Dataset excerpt
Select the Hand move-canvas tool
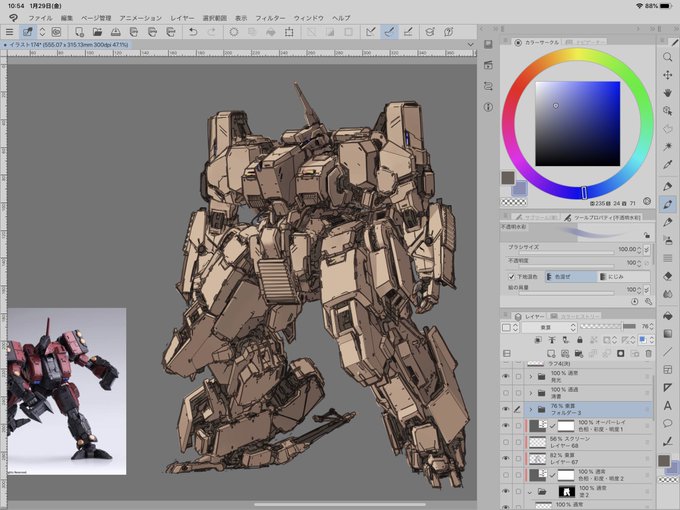Screen dimensions: 680x510 point(667,93)
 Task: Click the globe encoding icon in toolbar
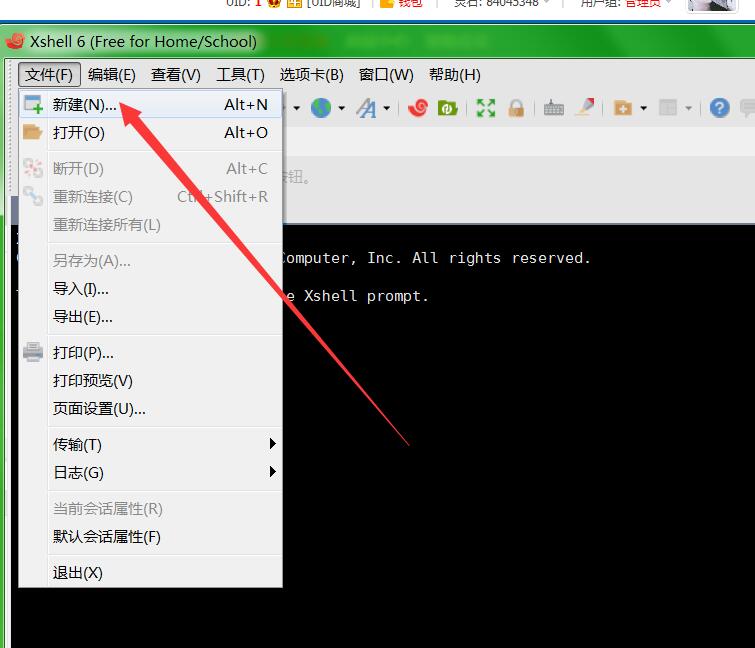[321, 108]
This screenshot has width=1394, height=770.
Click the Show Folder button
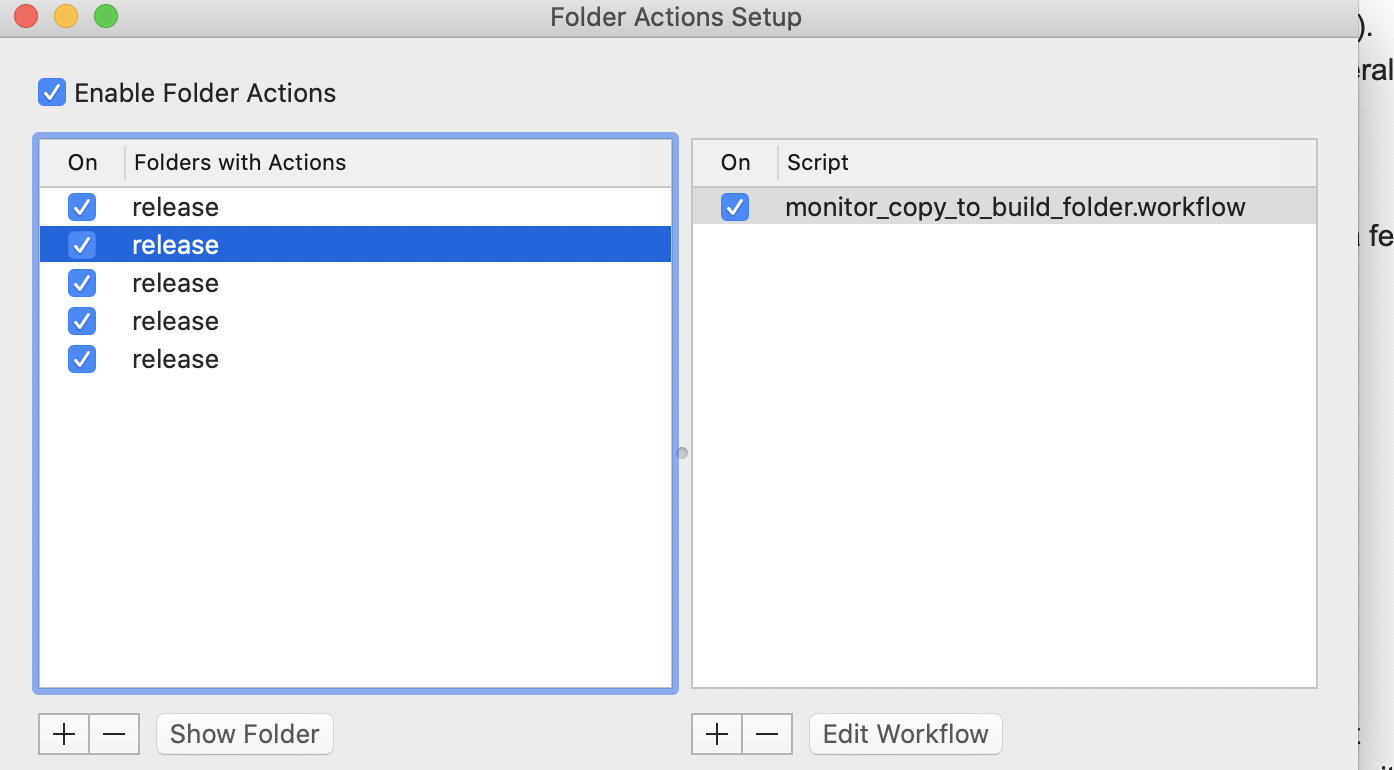245,734
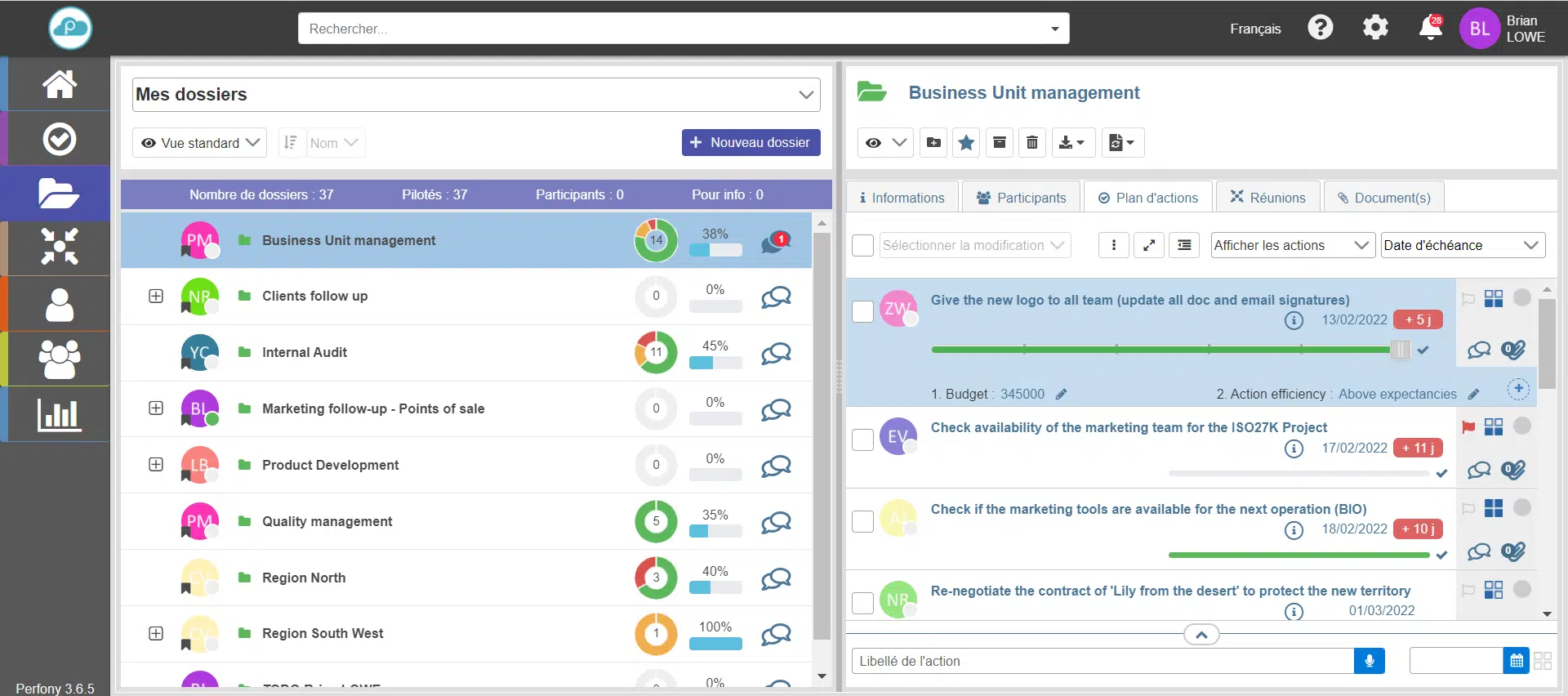Viewport: 1568px width, 696px height.
Task: Click the trash delete icon in folder toolbar
Action: (x=1032, y=143)
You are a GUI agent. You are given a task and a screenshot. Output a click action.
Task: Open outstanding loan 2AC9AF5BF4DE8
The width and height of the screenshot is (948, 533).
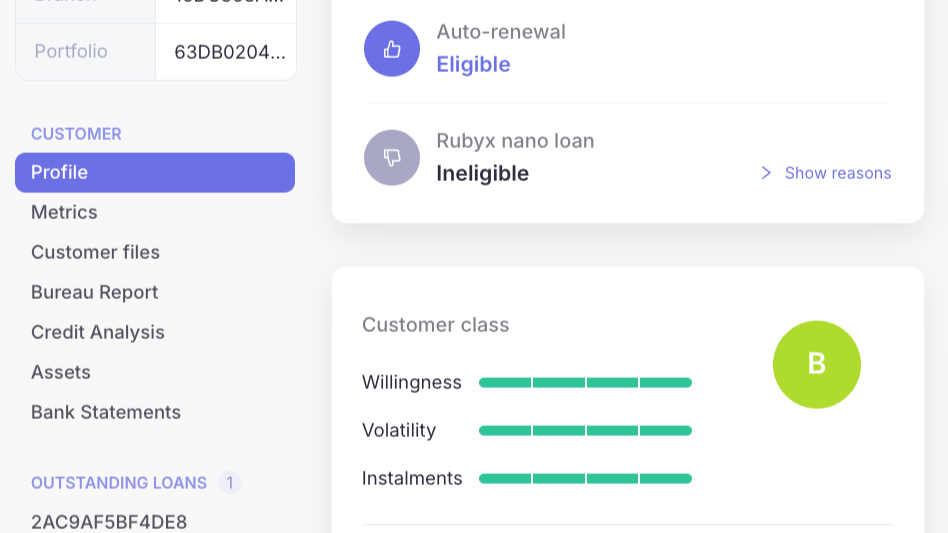[109, 522]
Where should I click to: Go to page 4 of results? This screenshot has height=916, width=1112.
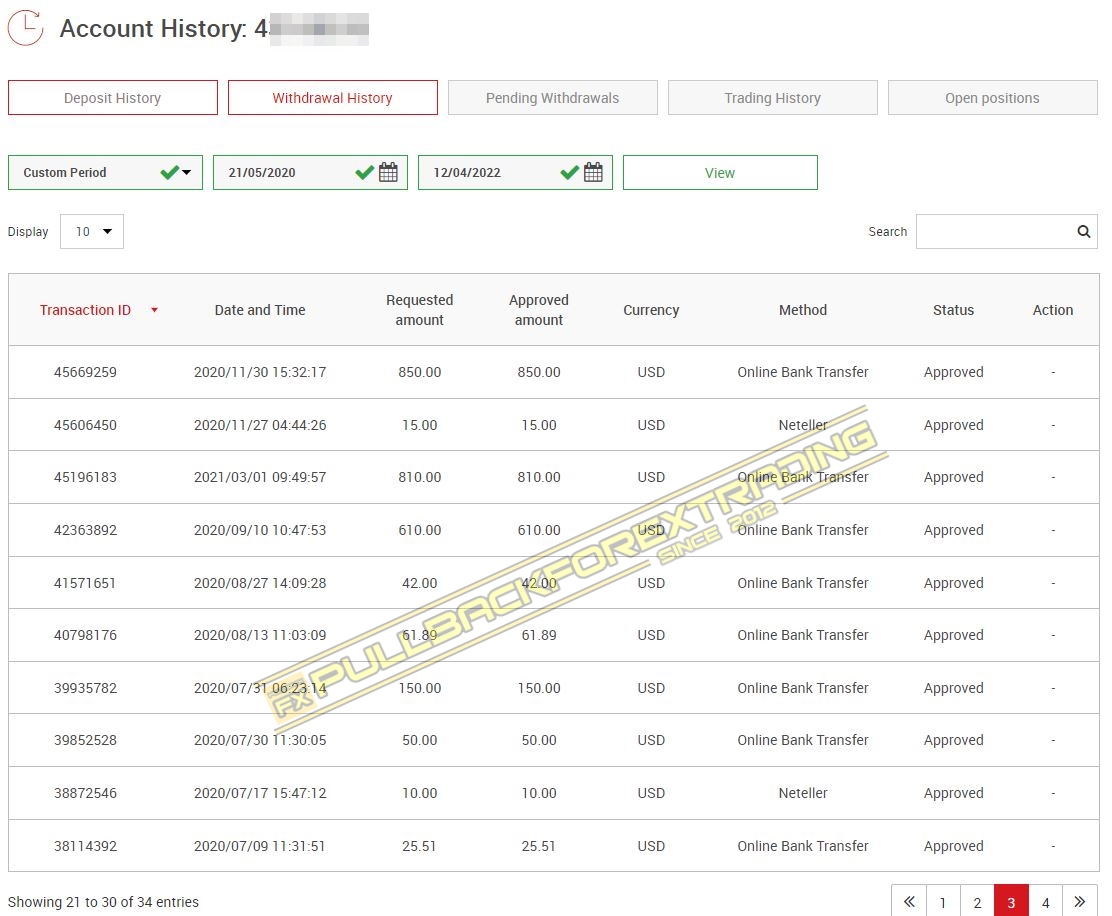1045,902
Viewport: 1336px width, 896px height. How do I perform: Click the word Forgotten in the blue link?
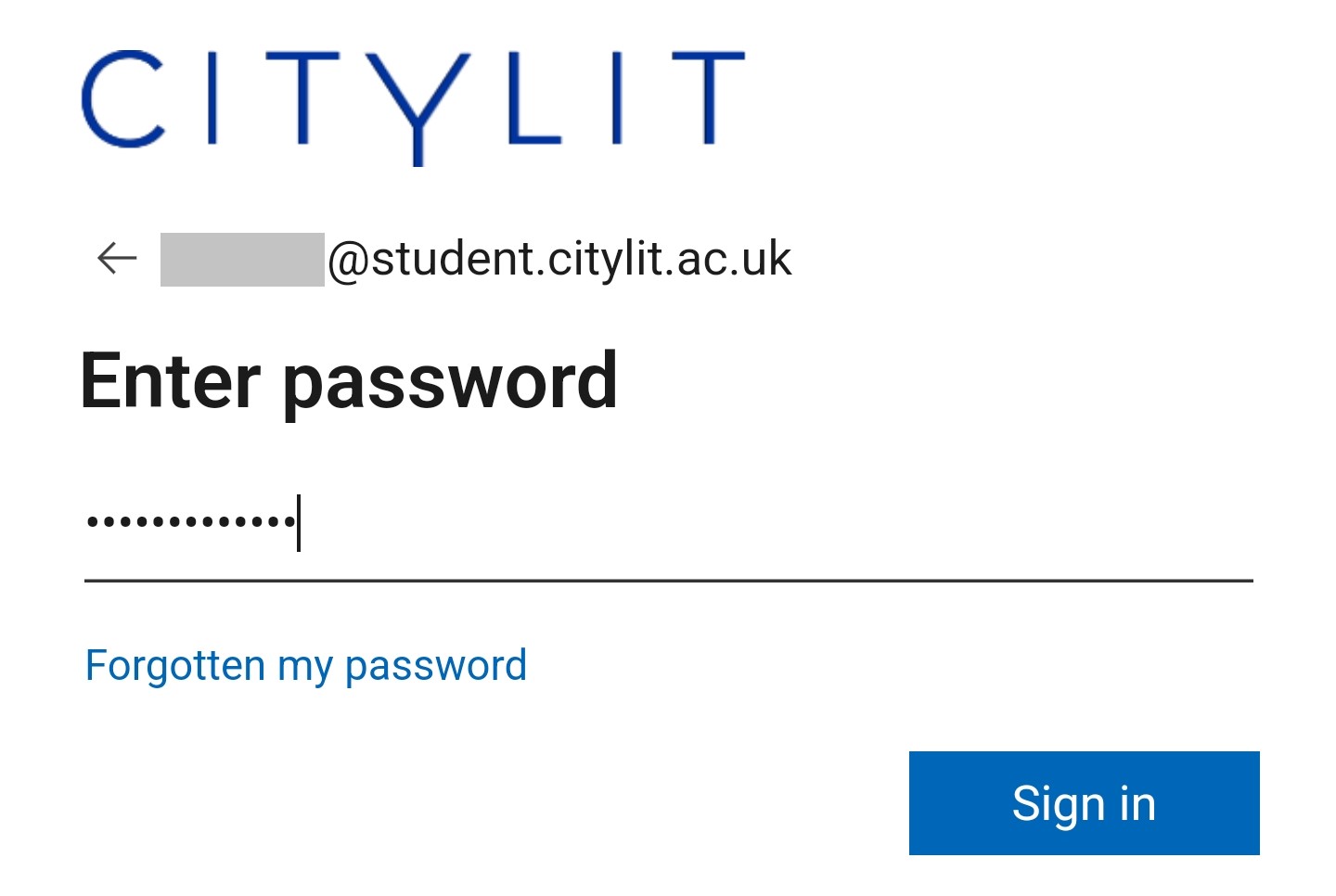(x=175, y=666)
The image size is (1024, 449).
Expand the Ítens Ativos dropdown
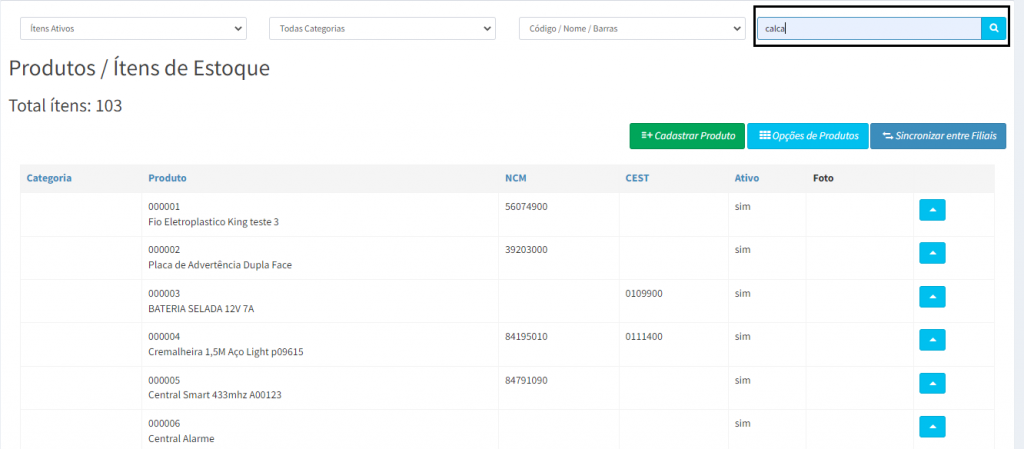point(133,29)
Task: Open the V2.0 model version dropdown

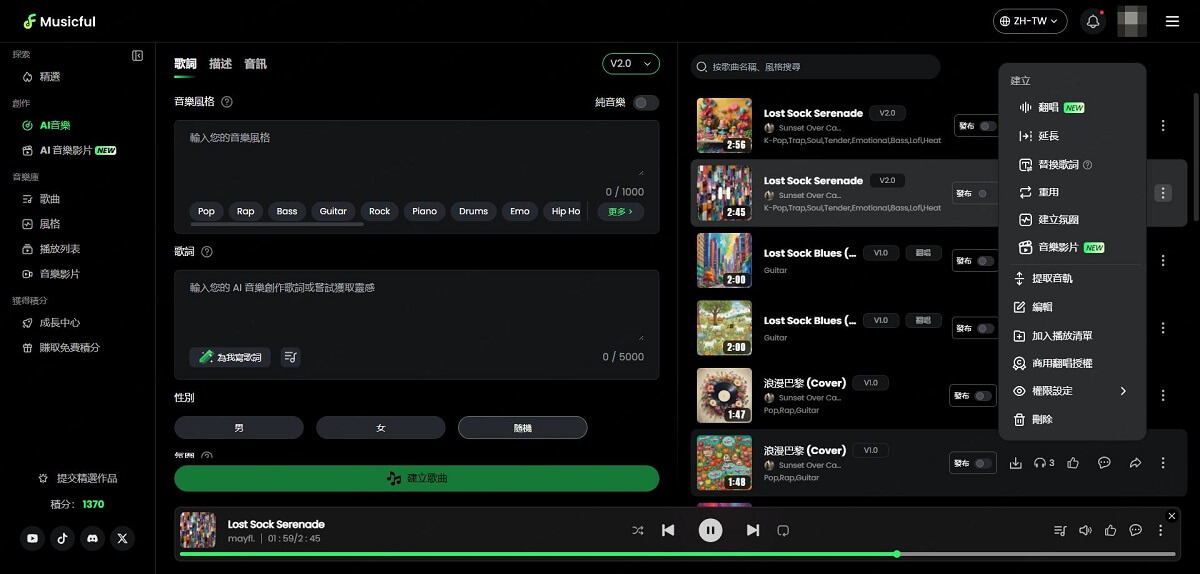Action: coord(630,64)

STATED TASK: Rewrite the lines from the one containing "The image size is (1024, 449)." through the end of the lines, inclusive, with the requests included and every coordinate in the answers shifted up by 12. Omit the pictures.

FINAL RESULT:
The image size is (1024, 449).
Expand the Ítens Ativos dropdown
point(145,41)
Task: Open the V2.0 model version dropdown

Action: coord(642,76)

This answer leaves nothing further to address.